■ PROBLEM DESCRIPTION
Every record below needs to be printed again exactly.

■ SOURCE DATA
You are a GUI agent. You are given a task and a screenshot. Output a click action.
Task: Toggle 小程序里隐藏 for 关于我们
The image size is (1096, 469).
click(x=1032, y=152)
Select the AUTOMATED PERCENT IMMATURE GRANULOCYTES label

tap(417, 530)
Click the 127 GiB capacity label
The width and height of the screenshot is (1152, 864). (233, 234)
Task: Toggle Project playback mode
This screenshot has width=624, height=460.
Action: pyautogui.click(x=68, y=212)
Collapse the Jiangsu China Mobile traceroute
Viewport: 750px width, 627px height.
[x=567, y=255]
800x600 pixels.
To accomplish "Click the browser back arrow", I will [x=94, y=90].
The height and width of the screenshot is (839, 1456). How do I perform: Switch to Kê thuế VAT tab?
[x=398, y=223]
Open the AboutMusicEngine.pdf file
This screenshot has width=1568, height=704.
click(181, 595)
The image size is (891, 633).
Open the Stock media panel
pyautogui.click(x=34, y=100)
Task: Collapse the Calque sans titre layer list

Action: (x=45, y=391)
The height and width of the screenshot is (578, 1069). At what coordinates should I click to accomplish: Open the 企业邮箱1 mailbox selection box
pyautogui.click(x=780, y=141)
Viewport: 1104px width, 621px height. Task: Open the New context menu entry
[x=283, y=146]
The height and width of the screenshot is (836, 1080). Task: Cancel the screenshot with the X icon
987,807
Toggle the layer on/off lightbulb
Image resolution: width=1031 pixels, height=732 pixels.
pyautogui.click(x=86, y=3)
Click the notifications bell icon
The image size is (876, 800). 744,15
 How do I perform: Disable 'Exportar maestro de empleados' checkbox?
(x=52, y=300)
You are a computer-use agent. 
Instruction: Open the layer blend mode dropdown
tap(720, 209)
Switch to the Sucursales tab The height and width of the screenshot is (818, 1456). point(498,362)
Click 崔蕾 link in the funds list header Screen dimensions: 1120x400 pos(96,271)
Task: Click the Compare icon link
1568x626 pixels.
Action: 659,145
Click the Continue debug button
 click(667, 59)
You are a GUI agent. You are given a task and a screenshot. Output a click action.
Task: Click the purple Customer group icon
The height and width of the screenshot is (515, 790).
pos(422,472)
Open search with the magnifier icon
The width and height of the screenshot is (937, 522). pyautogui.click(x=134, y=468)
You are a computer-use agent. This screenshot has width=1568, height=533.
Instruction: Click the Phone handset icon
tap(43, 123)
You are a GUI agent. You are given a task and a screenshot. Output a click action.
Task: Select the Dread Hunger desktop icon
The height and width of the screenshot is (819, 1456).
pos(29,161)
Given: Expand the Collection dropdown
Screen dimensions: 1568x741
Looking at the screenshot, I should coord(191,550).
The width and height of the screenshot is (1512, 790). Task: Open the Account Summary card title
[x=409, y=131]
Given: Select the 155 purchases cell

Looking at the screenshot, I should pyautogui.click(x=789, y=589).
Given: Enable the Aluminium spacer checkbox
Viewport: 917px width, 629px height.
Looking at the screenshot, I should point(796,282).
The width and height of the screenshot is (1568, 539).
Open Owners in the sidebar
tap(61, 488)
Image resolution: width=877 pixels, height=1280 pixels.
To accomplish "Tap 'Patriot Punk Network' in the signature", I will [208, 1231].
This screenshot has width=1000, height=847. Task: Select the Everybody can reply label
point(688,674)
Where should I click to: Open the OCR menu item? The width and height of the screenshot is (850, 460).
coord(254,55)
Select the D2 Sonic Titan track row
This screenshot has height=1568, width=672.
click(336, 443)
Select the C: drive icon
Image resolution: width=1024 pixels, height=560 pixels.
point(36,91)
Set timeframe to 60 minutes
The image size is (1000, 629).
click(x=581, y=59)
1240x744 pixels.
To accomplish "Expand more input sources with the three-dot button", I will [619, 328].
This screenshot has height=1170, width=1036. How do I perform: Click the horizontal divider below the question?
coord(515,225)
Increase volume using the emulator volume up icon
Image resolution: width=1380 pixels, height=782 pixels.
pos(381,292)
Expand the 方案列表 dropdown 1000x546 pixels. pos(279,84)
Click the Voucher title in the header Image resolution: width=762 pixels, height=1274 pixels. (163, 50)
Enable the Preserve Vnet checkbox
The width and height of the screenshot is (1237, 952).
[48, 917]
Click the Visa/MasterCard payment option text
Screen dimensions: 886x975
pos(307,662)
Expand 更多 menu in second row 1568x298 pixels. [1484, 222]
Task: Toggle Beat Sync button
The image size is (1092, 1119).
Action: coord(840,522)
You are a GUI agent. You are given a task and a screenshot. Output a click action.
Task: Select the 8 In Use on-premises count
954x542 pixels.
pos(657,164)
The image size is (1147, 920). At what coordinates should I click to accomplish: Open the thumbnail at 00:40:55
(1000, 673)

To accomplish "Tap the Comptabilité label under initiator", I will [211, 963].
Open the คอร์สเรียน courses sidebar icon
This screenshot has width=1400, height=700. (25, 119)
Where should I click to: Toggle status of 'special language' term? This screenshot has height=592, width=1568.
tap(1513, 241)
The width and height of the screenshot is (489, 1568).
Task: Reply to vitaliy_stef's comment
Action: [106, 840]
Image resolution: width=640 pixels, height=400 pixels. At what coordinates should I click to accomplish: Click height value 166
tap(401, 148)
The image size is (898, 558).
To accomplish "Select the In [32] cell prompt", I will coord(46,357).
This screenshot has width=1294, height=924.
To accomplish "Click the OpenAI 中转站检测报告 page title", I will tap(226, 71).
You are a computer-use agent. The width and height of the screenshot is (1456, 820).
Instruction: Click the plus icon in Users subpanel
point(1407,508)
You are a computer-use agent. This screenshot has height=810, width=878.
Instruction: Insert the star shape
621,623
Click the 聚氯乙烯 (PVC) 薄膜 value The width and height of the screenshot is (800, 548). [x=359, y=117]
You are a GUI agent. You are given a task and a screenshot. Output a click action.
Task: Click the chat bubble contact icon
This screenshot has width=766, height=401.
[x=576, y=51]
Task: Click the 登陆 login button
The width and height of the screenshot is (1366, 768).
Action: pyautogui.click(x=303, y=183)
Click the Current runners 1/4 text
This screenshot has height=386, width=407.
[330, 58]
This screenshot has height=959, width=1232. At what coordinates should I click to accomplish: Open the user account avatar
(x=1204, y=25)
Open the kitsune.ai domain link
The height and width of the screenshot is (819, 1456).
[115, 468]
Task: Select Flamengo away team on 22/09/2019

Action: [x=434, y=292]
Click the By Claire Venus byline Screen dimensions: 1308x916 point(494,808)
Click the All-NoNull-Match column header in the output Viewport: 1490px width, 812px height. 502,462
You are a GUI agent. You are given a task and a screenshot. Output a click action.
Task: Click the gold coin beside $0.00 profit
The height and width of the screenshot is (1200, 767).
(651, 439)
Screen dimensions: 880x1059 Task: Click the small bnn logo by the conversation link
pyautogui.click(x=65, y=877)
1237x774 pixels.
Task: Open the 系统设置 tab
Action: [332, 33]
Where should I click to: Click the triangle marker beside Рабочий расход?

■ SOLUTION TO THE PROBLEM
You are a GUI agent. You are given a task and a screenshot. Output a click action.
Task: Toggle 小程序里隐藏 for 关于我们
The image size is (1096, 469).
click(x=1032, y=152)
Select the AUTOMATED PERCENT IMMATURE GRANULOCYTES label

tap(417, 530)
Click the 127 GiB capacity label
The width and height of the screenshot is (1152, 864). (233, 234)
Task: Toggle Project playback mode
This screenshot has width=624, height=460.
Action: pyautogui.click(x=68, y=212)
Collapse the Jiangsu China Mobile traceroute
Viewport: 750px width, 627px height.
[x=567, y=255]
800x600 pixels.
To accomplish "Click the browser back arrow", I will [x=94, y=90].
The height and width of the screenshot is (839, 1456). How do I perform: Switch to Kê thuế VAT tab?
[x=398, y=223]
Open the AboutMusicEngine.pdf file
This screenshot has width=1568, height=704.
click(181, 595)
The image size is (891, 633).
Open the Stock media panel
pyautogui.click(x=34, y=100)
Task: Collapse the Calque sans titre layer list

Action: (x=45, y=391)
The height and width of the screenshot is (578, 1069). At what coordinates should I click to accomplish: Open the 企业邮箱1 mailbox selection box
pyautogui.click(x=780, y=141)
Viewport: 1104px width, 621px height. Task: Open the New context menu entry
[x=283, y=146]
The height and width of the screenshot is (836, 1080). Task: Cancel the screenshot with the X icon
987,807
Toggle the layer on/off lightbulb
Image resolution: width=1031 pixels, height=732 pixels.
pyautogui.click(x=86, y=3)
Click the notifications bell icon
The image size is (876, 800). 744,15
 How do I perform: Disable 'Exportar maestro de empleados' checkbox?
(x=52, y=300)
You are a computer-use agent. 
Instruction: Open the layer blend mode dropdown
tap(720, 209)
Switch to the Sucursales tab The height and width of the screenshot is (818, 1456). point(498,362)
Click 崔蕾 link in the funds list header Screen dimensions: 1120x400 pos(96,271)
Task: Click the Compare icon link
1568x626 pixels.
Action: 659,145
Click the Continue debug button
 click(667, 59)
You are a GUI agent. You are given a task and a screenshot. Output a click action.
Task: Click the purple Customer group icon
The height and width of the screenshot is (515, 790).
pos(422,472)
Open search with the magnifier icon
The width and height of the screenshot is (937, 522). pyautogui.click(x=134, y=468)
You are a computer-use agent. This screenshot has width=1568, height=533.
Instruction: Click the Phone handset icon
tap(43, 123)
You are a GUI agent. You are given a task and a screenshot. Output a click action.
Task: Select the Dread Hunger desktop icon
The height and width of the screenshot is (819, 1456).
pos(29,161)
Given: Expand the Collection dropdown
Screen dimensions: 1568x741
Looking at the screenshot, I should coord(191,550).
The width and height of the screenshot is (1512, 790). Task: Open the Account Summary card title
[x=409, y=131]
Given: Select the 155 purchases cell

Looking at the screenshot, I should pyautogui.click(x=789, y=589).
Given: Enable the Aluminium spacer checkbox
Viewport: 917px width, 629px height.
Looking at the screenshot, I should point(796,282).
The width and height of the screenshot is (1568, 539).
Open Owners in the sidebar
tap(61, 488)
Image resolution: width=877 pixels, height=1280 pixels.
To accomplish "Tap 'Patriot Punk Network' in the signature", I will [208, 1231].
This screenshot has width=1000, height=847. Task: Select the Everybody can reply label
point(688,674)
Where should I click to: Open the OCR menu item? The width and height of the screenshot is (850, 460).
coord(254,55)
Select the D2 Sonic Titan track row
This screenshot has height=1568, width=672.
click(336, 443)
Select the C: drive icon
Image resolution: width=1024 pixels, height=560 pixels.
point(36,91)
Set timeframe to 60 minutes
The image size is (1000, 629).
click(x=581, y=59)
1240x744 pixels.
To accomplish "Expand more input sources with the three-dot button", I will [619, 328].
This screenshot has height=1170, width=1036. How do I perform: Click the horizontal divider below the question?
coord(515,225)
Increase volume using the emulator volume up icon
Image resolution: width=1380 pixels, height=782 pixels.
pos(381,292)
Expand the 方案列表 dropdown 1000x546 pixels. pos(279,84)
Click the Voucher title in the header Image resolution: width=762 pixels, height=1274 pixels. (163, 50)
Enable the Preserve Vnet checkbox
The width and height of the screenshot is (1237, 952).
[48, 917]
Click the Visa/MasterCard payment option text
Screen dimensions: 886x975
pos(307,662)
Expand 更多 menu in second row 1568x298 pixels. [1484, 222]
Task: Toggle Beat Sync button
The image size is (1092, 1119).
Action: coord(840,522)
You are a GUI agent. You are given a task and a screenshot. Output a click action.
Task: Select the 8 In Use on-premises count
954x542 pixels.
pos(657,164)
The image size is (1147, 920). At what coordinates should I click to accomplish: Open the thumbnail at 00:40:55
(1000, 673)

To accomplish "Tap the Comptabilité label under initiator", I will [211, 963].
Open the คอร์สเรียน courses sidebar icon
This screenshot has width=1400, height=700. (25, 119)
Where should I click to: Toggle status of 'special language' term? This screenshot has height=592, width=1568.
tap(1513, 241)
The width and height of the screenshot is (489, 1568).
Task: Reply to vitaliy_stef's comment
Action: [106, 840]
Image resolution: width=640 pixels, height=400 pixels. At what coordinates should I click to accomplish: Click height value 166
tap(401, 148)
The image size is (898, 558).
To accomplish "Select the In [32] cell prompt", I will coord(46,357).
This screenshot has width=1294, height=924.
To accomplish "Click the OpenAI 中转站检测报告 page title", I will tap(226, 71).
You are a computer-use agent. The width and height of the screenshot is (1456, 820).
Instruction: Click the plus icon in Users subpanel
point(1407,508)
You are a computer-use agent. This screenshot has height=810, width=878.
Instruction: Insert the star shape
621,623
Click the 聚氯乙烯 (PVC) 薄膜 value The width and height of the screenshot is (800, 548). [x=359, y=117]
You are a GUI agent. You are given a task and a screenshot. Output a click action.
Task: Click the chat bubble contact icon
This screenshot has width=766, height=401.
[x=576, y=51]
Task: Click the 登陆 login button
The width and height of the screenshot is (1366, 768).
Action: pyautogui.click(x=303, y=183)
Click the Current runners 1/4 text
This screenshot has height=386, width=407.
[330, 58]
This screenshot has height=959, width=1232. At what coordinates should I click to accomplish: Open the user account avatar
(x=1204, y=25)
Open the kitsune.ai domain link
The height and width of the screenshot is (819, 1456).
[115, 468]
Task: Select Flamengo away team on 22/09/2019

Action: [x=434, y=292]
Click the By Claire Venus byline Screen dimensions: 1308x916 point(494,808)
Click the All-NoNull-Match column header in the output Viewport: 1490px width, 812px height. 502,462
You are a GUI agent. You are given a task and a screenshot. Output a click action.
Task: Click the gold coin beside $0.00 profit
The height and width of the screenshot is (1200, 767).
(651, 439)
Screen dimensions: 880x1059 Task: Click the small bnn logo by the conversation link
pyautogui.click(x=65, y=877)
1237x774 pixels.
Task: Open the 系统设置 tab
Action: [332, 33]
Where should I click to: Click the triangle marker beside Рабочий расход?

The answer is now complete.